▸ **Exercise**: The output must start at the line containing "You are a computer-use agent." in the records below and stop at the last line, matching each line exactly and leaving out every picture.

(Stored records)
+ + + + +

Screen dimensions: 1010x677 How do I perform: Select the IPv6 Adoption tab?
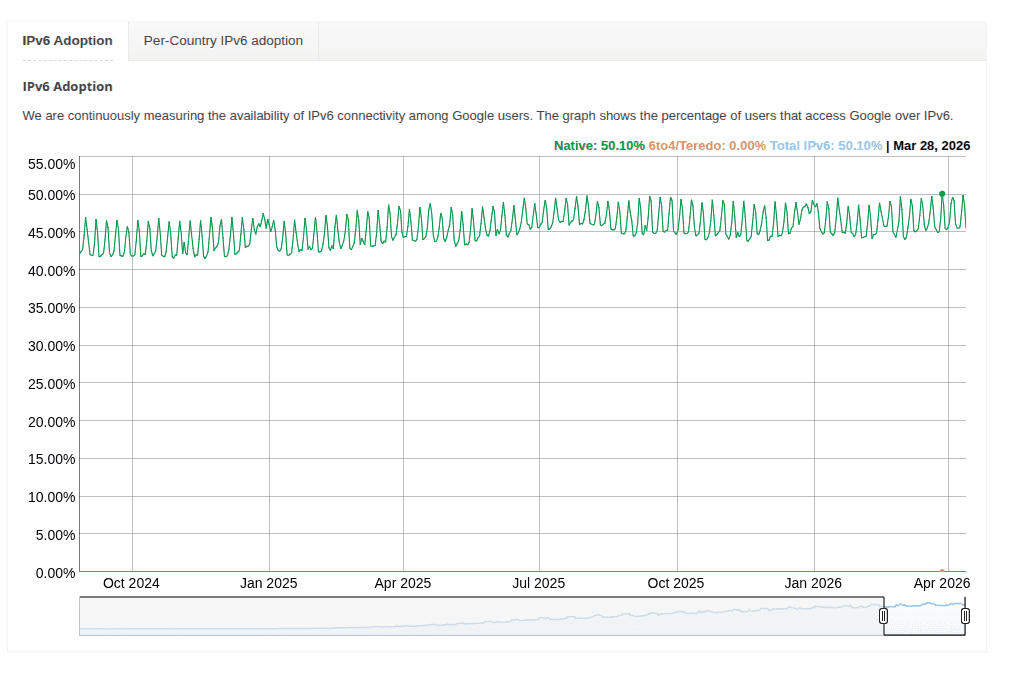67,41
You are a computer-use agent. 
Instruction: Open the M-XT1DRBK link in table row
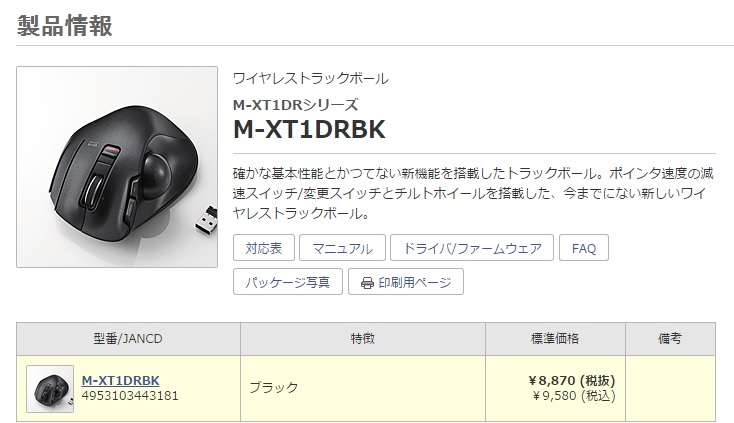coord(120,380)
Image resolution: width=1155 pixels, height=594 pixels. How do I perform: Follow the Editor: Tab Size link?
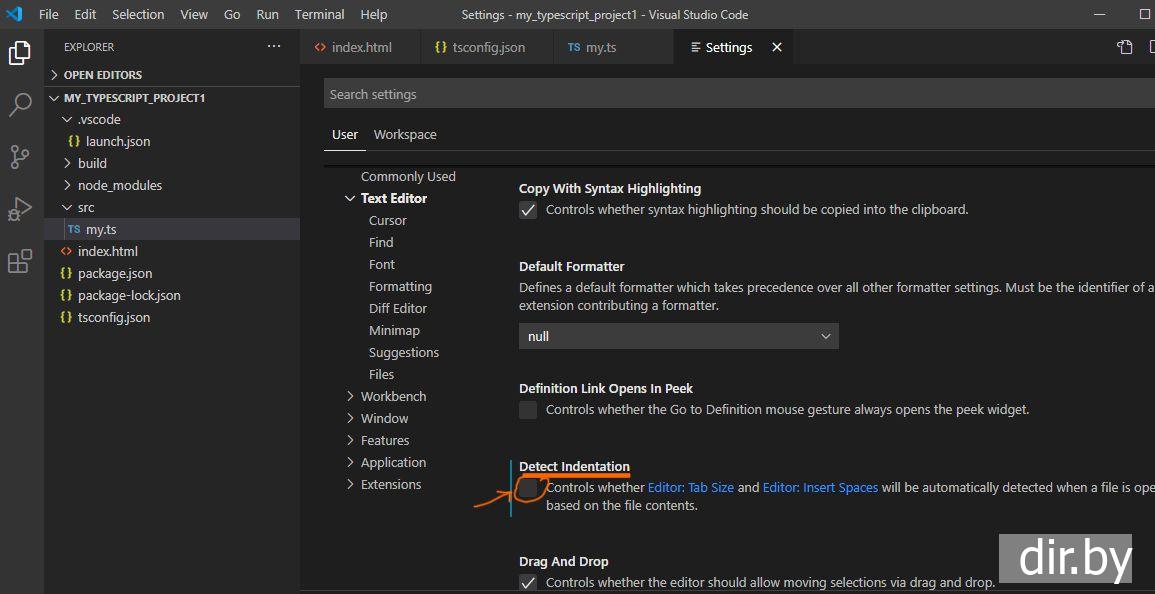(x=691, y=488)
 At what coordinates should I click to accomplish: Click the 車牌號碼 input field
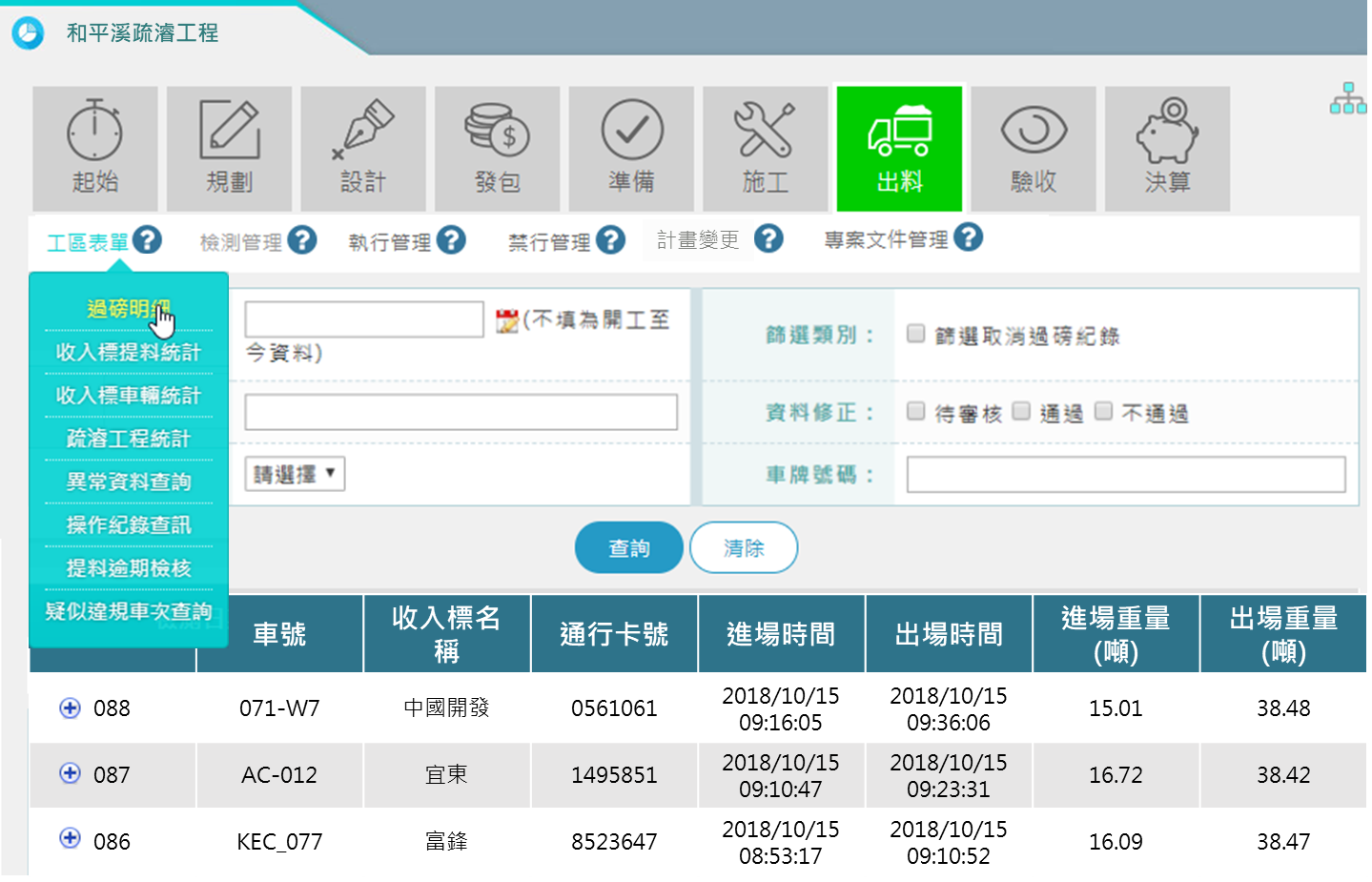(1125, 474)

+ + + + +

▸ **Solution to the exercise**:
You are a computer-use agent. 
Instruction: Open the M-XT1DRBK link in table row
coord(120,380)
Image resolution: width=1155 pixels, height=594 pixels. How do I perform: Follow the Editor: Tab Size link?
(x=691, y=488)
 At what coordinates should I click to accomplish: Click the 車牌號碼 input field
(1125, 474)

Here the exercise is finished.